In the case of a voluntary movement (for example, take a bucket and lift it off the ground), the order from the cerebral cortex, travels along nerve fibers to the core, and then continues towards the periphery from the bone until it reaches the muscles against are able to ensure the desired motor action (in our example, grasp the handle of the bucket and lift it). (Hengge, p129-38)

The muscles, however, are able to provide even involuntary movements, ie those that are carried out automatically or reflected (and, anyway, beyond our specific desire). And 'the case of the muscles that provide respiration, urination, etc. (Maguid, p843-57)

What happens in the case of muscular dystrophy? In this disease, the muscle undergoes a slow process of degeneration, characterized by necrosis (from the greek = dead) of muscle fibers and the concomitant appearance of fibrosis, or by replacement of normal contractile tissue of the muscle connective tissue. (Maguid, p843-57) The latter consists of fibers that have no ability to contract, for which the muscle slowly loses its function and the patient begins to experience progressive weakness. (Rowe, p623-24)

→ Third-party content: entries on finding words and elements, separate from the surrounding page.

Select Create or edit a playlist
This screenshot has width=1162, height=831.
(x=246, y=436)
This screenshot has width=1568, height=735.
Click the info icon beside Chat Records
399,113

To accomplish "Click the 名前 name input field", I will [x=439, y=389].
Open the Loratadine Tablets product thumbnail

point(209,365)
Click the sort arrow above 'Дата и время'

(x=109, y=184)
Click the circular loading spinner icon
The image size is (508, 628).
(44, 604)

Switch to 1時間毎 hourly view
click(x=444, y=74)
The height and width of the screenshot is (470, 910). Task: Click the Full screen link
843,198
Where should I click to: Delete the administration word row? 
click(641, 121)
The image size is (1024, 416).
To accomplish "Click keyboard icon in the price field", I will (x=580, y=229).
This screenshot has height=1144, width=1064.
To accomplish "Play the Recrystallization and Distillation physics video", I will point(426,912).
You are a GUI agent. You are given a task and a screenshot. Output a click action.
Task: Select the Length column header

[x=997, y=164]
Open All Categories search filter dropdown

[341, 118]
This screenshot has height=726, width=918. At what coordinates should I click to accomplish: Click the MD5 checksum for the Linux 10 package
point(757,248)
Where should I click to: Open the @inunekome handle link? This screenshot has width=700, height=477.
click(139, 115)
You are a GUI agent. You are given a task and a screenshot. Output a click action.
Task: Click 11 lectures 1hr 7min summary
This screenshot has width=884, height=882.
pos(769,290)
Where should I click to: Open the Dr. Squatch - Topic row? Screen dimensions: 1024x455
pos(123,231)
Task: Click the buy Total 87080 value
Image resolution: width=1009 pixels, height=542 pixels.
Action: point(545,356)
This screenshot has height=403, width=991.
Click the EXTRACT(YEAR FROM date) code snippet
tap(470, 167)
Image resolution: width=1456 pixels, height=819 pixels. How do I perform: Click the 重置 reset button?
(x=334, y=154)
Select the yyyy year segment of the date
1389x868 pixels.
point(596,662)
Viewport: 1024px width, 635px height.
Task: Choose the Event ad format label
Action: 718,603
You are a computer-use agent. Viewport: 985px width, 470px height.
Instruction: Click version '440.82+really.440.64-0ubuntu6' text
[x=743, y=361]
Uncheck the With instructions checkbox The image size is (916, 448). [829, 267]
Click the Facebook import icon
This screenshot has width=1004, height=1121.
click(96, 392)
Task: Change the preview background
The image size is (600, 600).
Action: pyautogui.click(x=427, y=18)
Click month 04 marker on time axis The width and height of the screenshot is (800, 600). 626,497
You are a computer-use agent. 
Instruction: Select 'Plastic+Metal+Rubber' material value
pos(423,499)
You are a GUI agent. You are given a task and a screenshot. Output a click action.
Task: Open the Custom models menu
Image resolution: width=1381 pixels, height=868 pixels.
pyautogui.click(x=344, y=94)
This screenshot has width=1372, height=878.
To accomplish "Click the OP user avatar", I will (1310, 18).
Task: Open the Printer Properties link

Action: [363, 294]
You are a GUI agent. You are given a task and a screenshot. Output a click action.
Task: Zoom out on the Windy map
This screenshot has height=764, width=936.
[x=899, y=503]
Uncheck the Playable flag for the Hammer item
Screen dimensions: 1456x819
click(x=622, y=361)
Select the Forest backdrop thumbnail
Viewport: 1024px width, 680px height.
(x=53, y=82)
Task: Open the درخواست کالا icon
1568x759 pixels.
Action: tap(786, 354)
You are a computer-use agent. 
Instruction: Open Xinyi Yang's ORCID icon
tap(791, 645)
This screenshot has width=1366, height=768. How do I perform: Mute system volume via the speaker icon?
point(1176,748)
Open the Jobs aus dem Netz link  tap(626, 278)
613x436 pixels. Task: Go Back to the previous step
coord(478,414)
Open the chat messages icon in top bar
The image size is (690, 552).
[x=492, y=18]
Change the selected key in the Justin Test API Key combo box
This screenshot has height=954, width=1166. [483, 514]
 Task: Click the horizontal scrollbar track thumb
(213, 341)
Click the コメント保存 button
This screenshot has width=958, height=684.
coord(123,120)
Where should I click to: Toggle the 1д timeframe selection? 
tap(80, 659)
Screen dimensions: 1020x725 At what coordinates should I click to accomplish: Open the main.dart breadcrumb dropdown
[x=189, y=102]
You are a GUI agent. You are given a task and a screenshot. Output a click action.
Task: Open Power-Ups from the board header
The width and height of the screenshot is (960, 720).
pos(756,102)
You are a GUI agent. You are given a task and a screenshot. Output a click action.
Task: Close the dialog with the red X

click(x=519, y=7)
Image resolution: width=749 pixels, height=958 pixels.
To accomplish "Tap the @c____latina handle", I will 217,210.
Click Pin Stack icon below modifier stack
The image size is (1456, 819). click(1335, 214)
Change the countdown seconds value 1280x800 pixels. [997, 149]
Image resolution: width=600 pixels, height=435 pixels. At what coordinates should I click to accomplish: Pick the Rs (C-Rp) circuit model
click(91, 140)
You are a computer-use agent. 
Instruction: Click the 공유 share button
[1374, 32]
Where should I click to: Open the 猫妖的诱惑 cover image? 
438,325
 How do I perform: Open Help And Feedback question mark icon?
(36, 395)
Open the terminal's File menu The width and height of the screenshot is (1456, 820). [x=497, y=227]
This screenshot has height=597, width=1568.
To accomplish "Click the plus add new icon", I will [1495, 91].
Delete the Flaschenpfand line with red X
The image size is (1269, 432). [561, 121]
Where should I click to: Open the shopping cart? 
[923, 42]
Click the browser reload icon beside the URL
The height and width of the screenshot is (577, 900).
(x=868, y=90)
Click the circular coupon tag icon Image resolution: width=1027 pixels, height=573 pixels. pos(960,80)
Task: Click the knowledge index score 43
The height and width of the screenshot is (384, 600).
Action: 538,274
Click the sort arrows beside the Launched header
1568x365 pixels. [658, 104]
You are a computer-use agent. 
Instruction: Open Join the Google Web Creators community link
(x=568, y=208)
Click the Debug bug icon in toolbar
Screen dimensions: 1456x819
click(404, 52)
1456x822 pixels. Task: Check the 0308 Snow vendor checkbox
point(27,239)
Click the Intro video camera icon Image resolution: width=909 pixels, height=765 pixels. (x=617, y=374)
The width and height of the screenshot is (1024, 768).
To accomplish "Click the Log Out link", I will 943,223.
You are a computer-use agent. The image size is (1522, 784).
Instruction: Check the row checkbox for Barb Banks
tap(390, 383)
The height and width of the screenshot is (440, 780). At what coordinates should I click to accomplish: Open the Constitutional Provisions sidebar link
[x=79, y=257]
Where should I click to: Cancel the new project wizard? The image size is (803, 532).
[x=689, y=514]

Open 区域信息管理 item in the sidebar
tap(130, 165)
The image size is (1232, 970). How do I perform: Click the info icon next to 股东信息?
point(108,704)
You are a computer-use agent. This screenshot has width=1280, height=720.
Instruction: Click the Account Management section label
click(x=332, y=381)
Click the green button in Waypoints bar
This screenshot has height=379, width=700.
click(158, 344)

Note that the muscles of patients with muscular dystrophy does not appear to decrease in volume but on the contrary, some muscles - such as those of calves - you can have even more voluminous than normal (pseudohypertrophy) precisely because of fibrosis and the accumulation of adipocytes (fat cells) going to replace degenerated muscle cells. (Holroyde, p78) In addition to the muscles in DMD are also affected other systems and devices. In the osteoarticular load should be noted that the vertebral column shows a progressive deformity or alteration of curves that normally characterize (lordosis and scoliosis) (Leppanen et al. p5549-65)

Proteomics

Proteomics is a large scale study of proteins, particularly their structure and function. Proteins are vital parts of living organisms because they are the main components of the metabolic pathways of cells. (Aebersold and Mann, p198-207)

Proteomics is considered the next step in the study of biological systems, after genomics. (Sarto et al. p1627-29) This is because the different cell types express different genes, implying that it must be determined until the core set of proteins produced in an additional factor of complexity are changes that can occur in the structure or base sequence protein, that is, one that encoded in the genome. (Banks et al. p689-700)

These changes come primarily from two sources: the trimming or alternative splicing of the mRNA encoding the protein and posttranslational modifications (phosphorylation, methylation, acetylation, etc.) that normally serve to modify or modulate the activity, function or location of a protein in different physiological or metabolic contexts. (Brunet et al. p629-38)

Proteomics is a relatively recent science. For its final takeoff has been necessary the definitive consolidation of the mass spectrometry as a technique applied to the analysis of biological molecules and exponential growth in the number of entries for genes and/or protein in the databases. (Sarto et al. p1627-29) This, combined with the use of powerful methods of fractionation and separation of peptides and proteins such as 2D-PAGE (electrophoresis two-dimensional polyacrylamide) and high resolution liquid chromatography (HPLC), has consolidated proteomics since the mid-90's of last century, as science for massive protein analysis. (Celis et al. p3003-3009)

The term proteomics was coined in 1997 as an analogy with genomics, the study of genes. The word "proteome" is the fusion of "protected Ina" and "oma gene" and was coined by Marc Wilkins in 1994, while working on this concept as a PhD student.